Why should we continue to honor a nearly 40-year old system based on a nearly defunct user fee? If Congress pursues an infrastructure package or reauthorization as part of a stimulus bill, it will be wholly outside a user fee construct. Considering that, why shouldn’t transit receive more than 20 percent of transportation dollars? Why shouldn’t transit receive 80 percent or even 100 percent of transportation dollars? We are not saying that other modes should not receive any money. The point is that all assumptions should be questioned and funding should go to projects that create jobs quickly in a stimulus bill and support today’s needs and goals, not those of 40 years ago. 

It’s time for Congress to abandon this obsolete, untenable split in transportation funding.

Congress has already upended status quo

Whether legislators realized it or not, the recently passed $2 trillion CARES Act has already disrupted the status quo to deal with immediate needs. The act includes $25 billion in direct, emergency assistance for transit at a time when revenue is plummeting.

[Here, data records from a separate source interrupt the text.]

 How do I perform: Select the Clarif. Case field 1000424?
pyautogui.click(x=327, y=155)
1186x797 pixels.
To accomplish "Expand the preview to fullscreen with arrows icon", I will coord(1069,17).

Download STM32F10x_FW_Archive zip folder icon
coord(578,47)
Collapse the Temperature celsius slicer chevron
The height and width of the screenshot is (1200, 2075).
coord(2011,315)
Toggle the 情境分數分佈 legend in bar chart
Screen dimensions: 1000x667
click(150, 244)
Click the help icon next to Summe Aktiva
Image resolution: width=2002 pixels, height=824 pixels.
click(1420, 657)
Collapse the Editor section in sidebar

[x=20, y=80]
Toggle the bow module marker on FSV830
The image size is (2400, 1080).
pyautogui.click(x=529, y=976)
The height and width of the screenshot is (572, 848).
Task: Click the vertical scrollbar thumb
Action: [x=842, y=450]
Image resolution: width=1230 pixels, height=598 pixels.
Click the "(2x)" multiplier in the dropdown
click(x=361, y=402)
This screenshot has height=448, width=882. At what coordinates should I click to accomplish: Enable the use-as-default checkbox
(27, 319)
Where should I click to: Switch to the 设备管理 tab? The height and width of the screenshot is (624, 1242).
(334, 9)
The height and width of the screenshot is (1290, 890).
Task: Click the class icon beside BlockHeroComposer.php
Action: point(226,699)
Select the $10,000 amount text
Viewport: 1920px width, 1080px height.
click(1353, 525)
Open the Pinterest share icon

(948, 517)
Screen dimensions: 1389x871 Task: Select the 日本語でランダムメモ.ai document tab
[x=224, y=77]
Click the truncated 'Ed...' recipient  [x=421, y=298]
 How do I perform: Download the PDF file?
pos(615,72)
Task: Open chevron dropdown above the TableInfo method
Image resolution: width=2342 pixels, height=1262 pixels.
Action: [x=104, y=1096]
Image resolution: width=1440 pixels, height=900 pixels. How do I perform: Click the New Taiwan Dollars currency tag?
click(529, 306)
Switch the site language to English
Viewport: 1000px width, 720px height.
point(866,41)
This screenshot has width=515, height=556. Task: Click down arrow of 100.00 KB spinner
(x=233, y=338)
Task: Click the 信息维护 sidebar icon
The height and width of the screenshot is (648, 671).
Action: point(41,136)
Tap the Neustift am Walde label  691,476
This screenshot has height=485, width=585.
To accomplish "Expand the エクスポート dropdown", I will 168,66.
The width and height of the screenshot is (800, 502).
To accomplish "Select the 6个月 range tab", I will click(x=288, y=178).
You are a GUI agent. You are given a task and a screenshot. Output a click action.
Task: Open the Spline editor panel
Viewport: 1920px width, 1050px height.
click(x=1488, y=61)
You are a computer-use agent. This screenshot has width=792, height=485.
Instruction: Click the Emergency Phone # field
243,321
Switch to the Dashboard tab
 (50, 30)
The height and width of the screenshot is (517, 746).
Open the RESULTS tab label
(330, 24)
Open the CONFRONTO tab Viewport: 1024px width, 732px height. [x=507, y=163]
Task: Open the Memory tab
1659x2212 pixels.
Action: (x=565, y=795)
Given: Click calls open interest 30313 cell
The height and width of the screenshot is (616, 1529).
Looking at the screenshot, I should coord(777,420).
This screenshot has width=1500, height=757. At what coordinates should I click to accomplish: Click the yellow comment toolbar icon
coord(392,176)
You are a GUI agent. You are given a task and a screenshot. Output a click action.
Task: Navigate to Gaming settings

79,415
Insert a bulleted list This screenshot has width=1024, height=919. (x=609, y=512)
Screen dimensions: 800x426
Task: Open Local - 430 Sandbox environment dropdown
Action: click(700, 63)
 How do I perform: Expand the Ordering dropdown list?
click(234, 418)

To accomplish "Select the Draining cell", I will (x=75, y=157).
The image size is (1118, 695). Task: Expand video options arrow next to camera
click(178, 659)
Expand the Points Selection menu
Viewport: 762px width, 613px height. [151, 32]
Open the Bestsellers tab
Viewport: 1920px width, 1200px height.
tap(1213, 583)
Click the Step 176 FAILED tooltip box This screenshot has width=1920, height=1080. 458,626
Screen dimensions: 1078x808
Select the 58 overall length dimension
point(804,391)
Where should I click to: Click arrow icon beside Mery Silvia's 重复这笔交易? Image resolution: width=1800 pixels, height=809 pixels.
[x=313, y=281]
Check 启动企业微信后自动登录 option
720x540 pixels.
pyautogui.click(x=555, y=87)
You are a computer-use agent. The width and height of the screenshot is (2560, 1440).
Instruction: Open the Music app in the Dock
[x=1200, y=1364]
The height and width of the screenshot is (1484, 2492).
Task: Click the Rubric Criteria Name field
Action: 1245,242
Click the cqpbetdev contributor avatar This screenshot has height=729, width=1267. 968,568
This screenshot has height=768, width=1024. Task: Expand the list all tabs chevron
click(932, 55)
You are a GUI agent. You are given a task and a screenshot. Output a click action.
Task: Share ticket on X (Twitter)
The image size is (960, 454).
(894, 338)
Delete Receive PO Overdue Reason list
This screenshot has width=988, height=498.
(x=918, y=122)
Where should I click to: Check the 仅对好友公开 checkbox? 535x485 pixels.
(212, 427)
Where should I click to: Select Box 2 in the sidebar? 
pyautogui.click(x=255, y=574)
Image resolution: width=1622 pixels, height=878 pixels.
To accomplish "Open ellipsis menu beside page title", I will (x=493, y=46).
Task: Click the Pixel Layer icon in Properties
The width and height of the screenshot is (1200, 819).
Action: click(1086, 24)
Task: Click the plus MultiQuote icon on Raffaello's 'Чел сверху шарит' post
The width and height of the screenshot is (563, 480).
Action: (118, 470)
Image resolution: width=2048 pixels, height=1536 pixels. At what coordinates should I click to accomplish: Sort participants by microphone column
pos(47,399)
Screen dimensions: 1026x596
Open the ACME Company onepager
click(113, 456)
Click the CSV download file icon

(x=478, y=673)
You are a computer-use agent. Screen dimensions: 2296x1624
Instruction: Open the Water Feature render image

That’s more than double what the federal government usually spends on transit in a year. Normally, transit agencies have been barred from using federal funds for operations, typically only providing funds for maintenance and capital (like building new stations, or buying new buses). 

With the passage of the CARES Act, Congress broke with precedent and provided essential funding for transit operations. But we should go further, and end the baseless 80-20 funding split. After all, this pandemic has made it obvious that transit is essential, and it should be funded as such.

With 2.8 million essential workers relying on transit to get to their jobs and countless others depending on it to access food and health care, we need transit to be robust, reliable, and frequent. And we’ll need transit to get tens of millions more people moving once this virus is contained. But giving transit only 20 percent of the pie just won’t cut it. 

According to the Federal Transit Administration, our transit systems face a $98 billion backlog in deferred maintenance. Unlike the road maintenance backlog which has more to do with state DOTs prioritizing new roads instead of maintenance, the transit backlog is due to insufficient funding. There is also great demand for more transit capital funding, and operating support will be critical to ensure that agencies can continue to provide this invaluable service and limit crowding.

We have underfunded transit for decades, and doing so has left too many communities with deteriorating systems and infrequent, unreliable service. It’s time to get rid of the 80-20 split. To get through this crisis and build a robust economy again, we’ll need to fund transit equitably and treat it like the vital public good that it is.